Suddenly, the rock came alive. Small round portholes of light began of dance on its pitted black surface and a low rumble rose from it. As the four of them watched in appalled horror, a portion of the ‘rock’ began to yawn open.
Homer began to whimper. “Oh my god! It’s Al-Qaeda! We’re all gonna die!”
Geronimo whipped around and felled Homer with a well-placed right-hook, knocking him out cold. “You moron! Anyone except a brain-dead halfwit can see it’s a UFO!” he shouted.
The Commander turned to Paul and Sam, who were frozen to the spot as they shook with fear and excitement. “This is it, fellas! We’re about to enter history. We are standing on the brink of a new dawn, when we extend the olive branch of humanity to alien travellers who have traversed the universe to answer our age-old question. No, we are not alone,” he intoned.
Sam stared at him. “Did you just make that up now?” he asked.
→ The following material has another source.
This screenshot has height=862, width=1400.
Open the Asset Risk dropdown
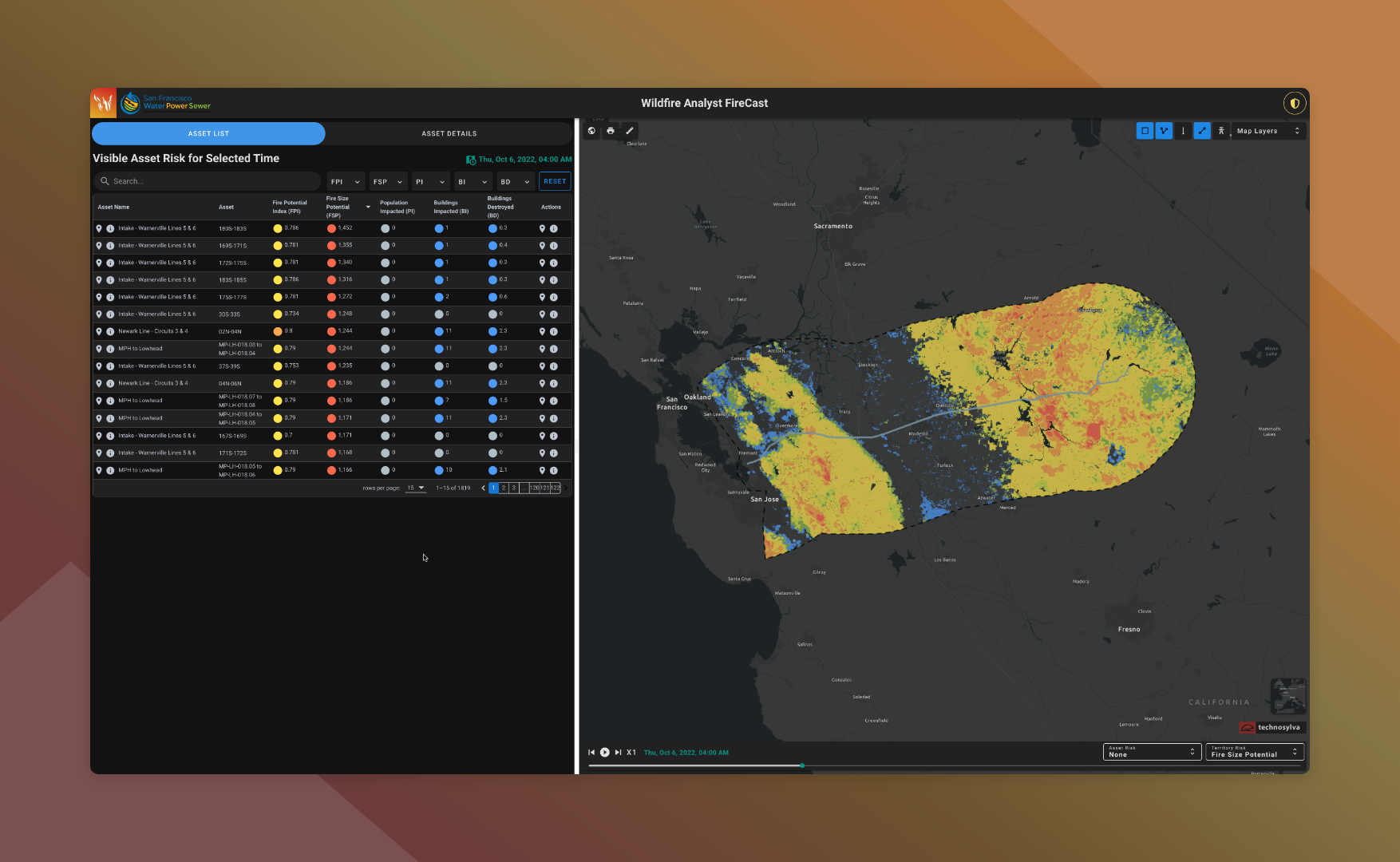click(1151, 752)
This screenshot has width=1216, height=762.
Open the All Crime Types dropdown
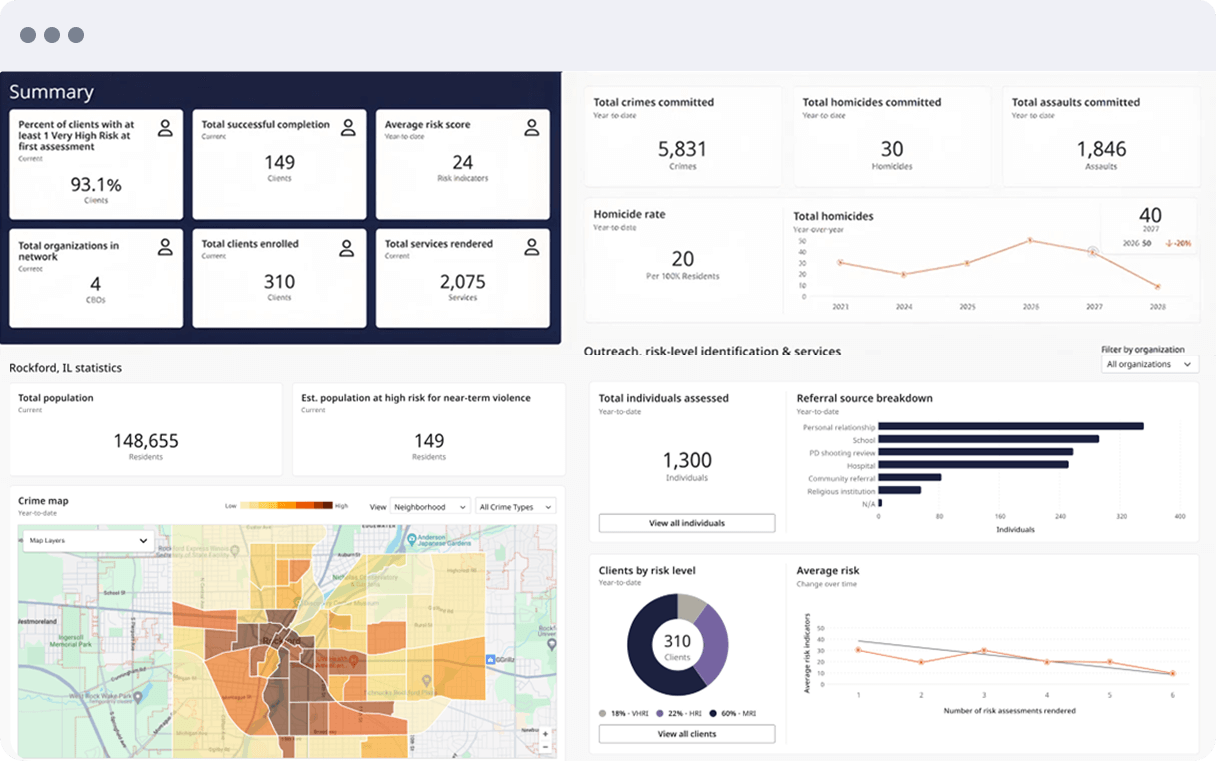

They all fixed their eyes on the open hatch, wondering what sort of creatures would emerge. Did they want to meet or eat the Earthlings? Would they look all cute like ET, or would they be more like the hideous yoke that exploded out of John Hurt’s belly in ‘Alien’? The suspense was unbearable.
“Look!” croaked Geronimo, grabbing onto Sam’s arm. “Someone’s coming out!
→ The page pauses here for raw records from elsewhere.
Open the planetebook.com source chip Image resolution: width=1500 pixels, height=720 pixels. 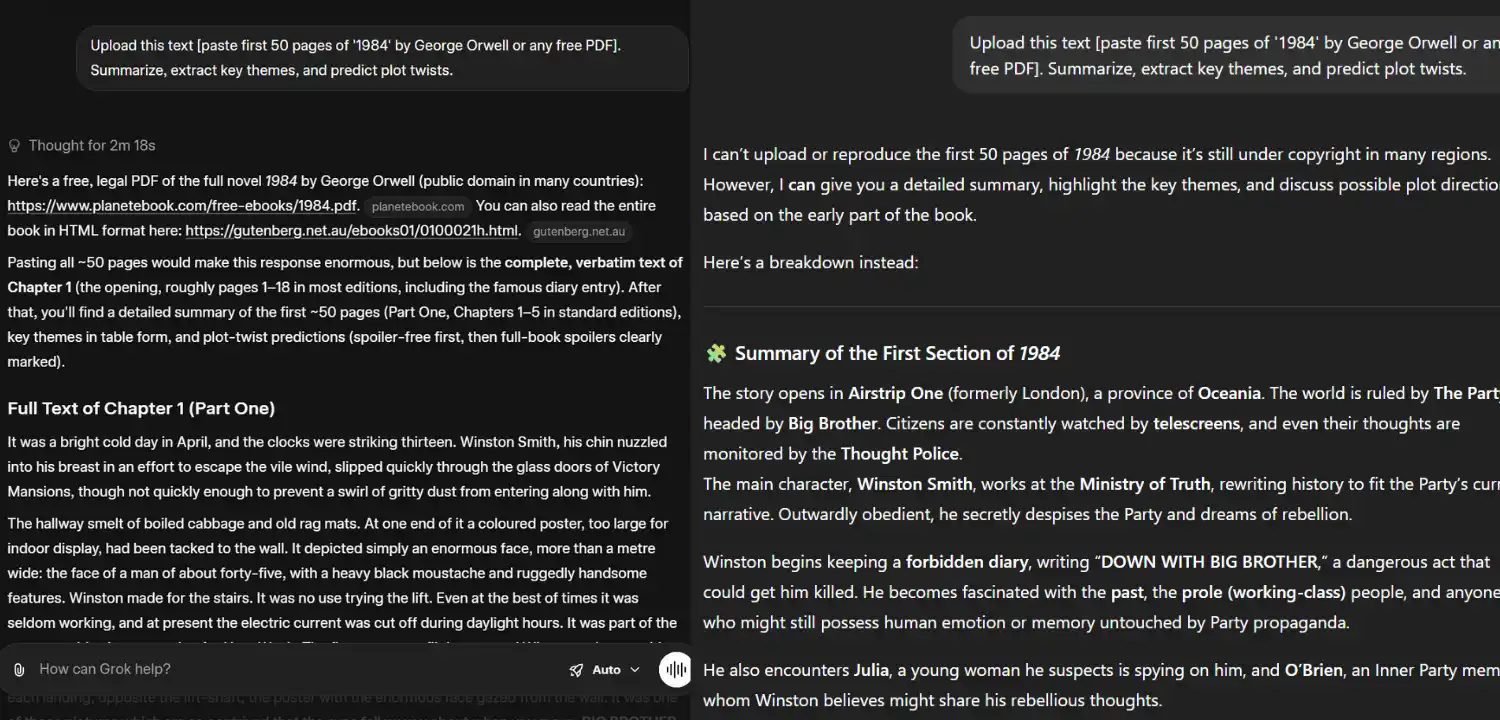417,206
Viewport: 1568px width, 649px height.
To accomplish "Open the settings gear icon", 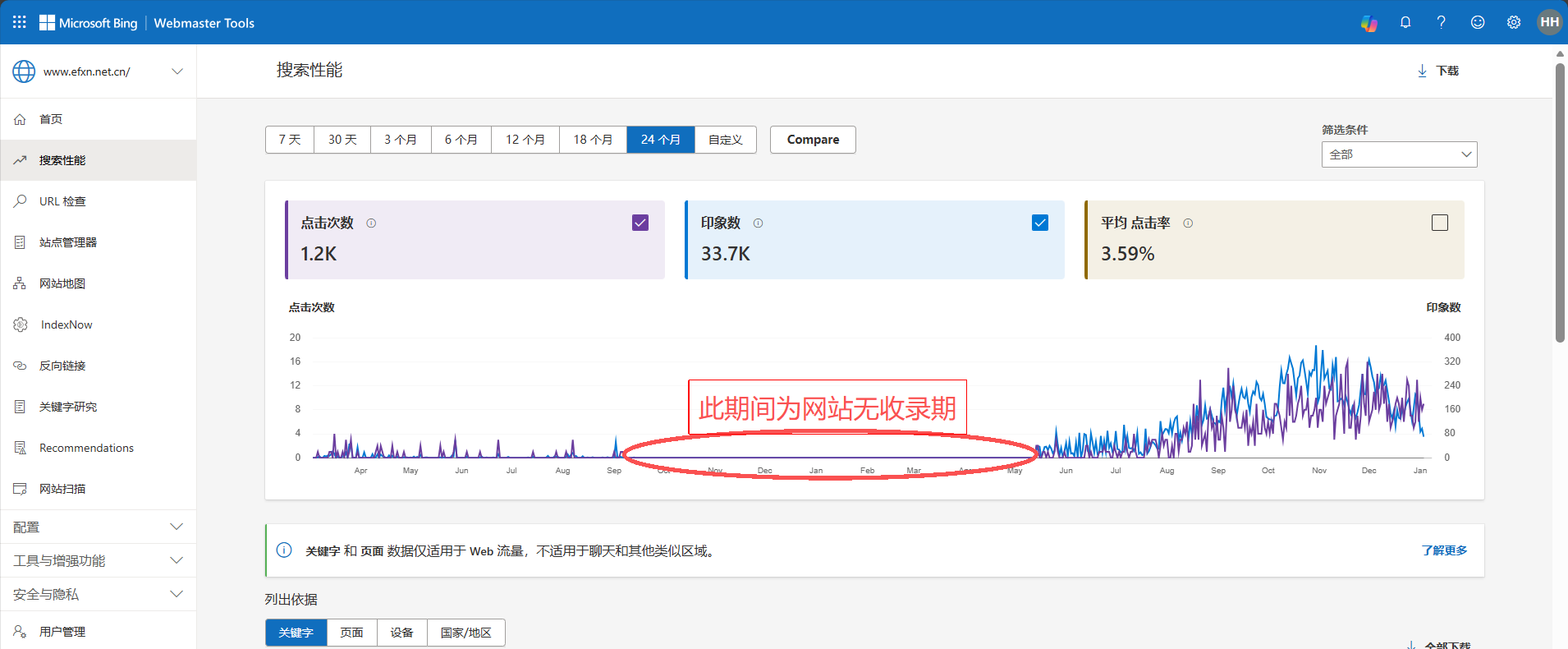I will [x=1514, y=22].
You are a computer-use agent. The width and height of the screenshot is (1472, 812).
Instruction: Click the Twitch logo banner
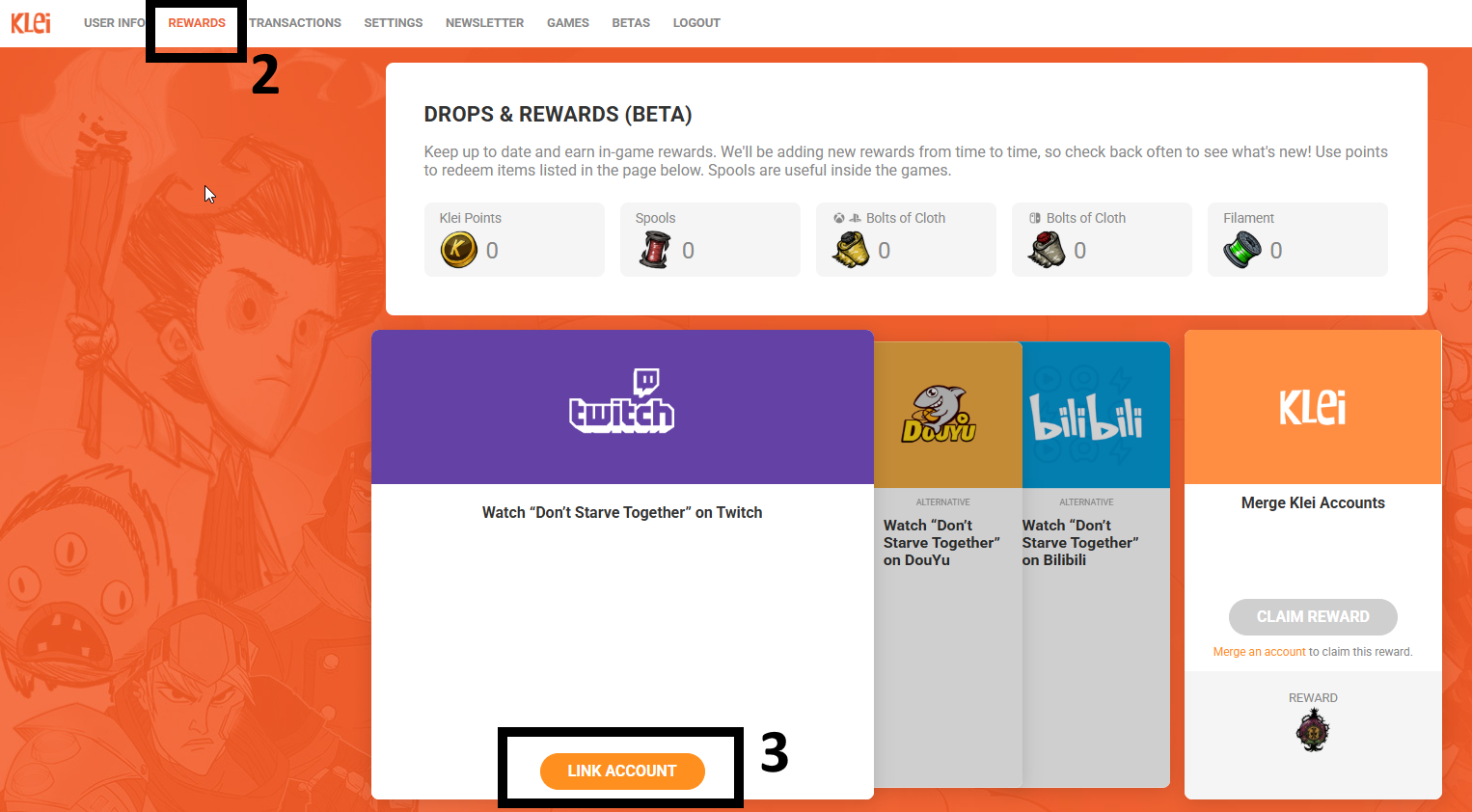(622, 402)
They held their breath as a figure slowly emerged from the darkness of the alien craft. It carefully stepped out of the shadows and stood still, waiting.
Geronimo and Sam couldn’t believe it. The creature was tall, roughly human in shape. It had three eyes, which were surrounded by a growth of what looked like ginger short-cropped hair which circled its head and which ended in an untidy tuft at its chin. But most startling was the space suit which covered its entire body from neck to feet. Made from a thin, shimmery silk-like material, it was oddly familiar. It was blue and orange, and patterned with palm trees and bananas.
The two astronauts looked at the alien, then slowly turned as one and stared at Paul.
Paul grinned and reached for a sliver of foie gras. “Deadly,” he said happily. “They’re just like us”.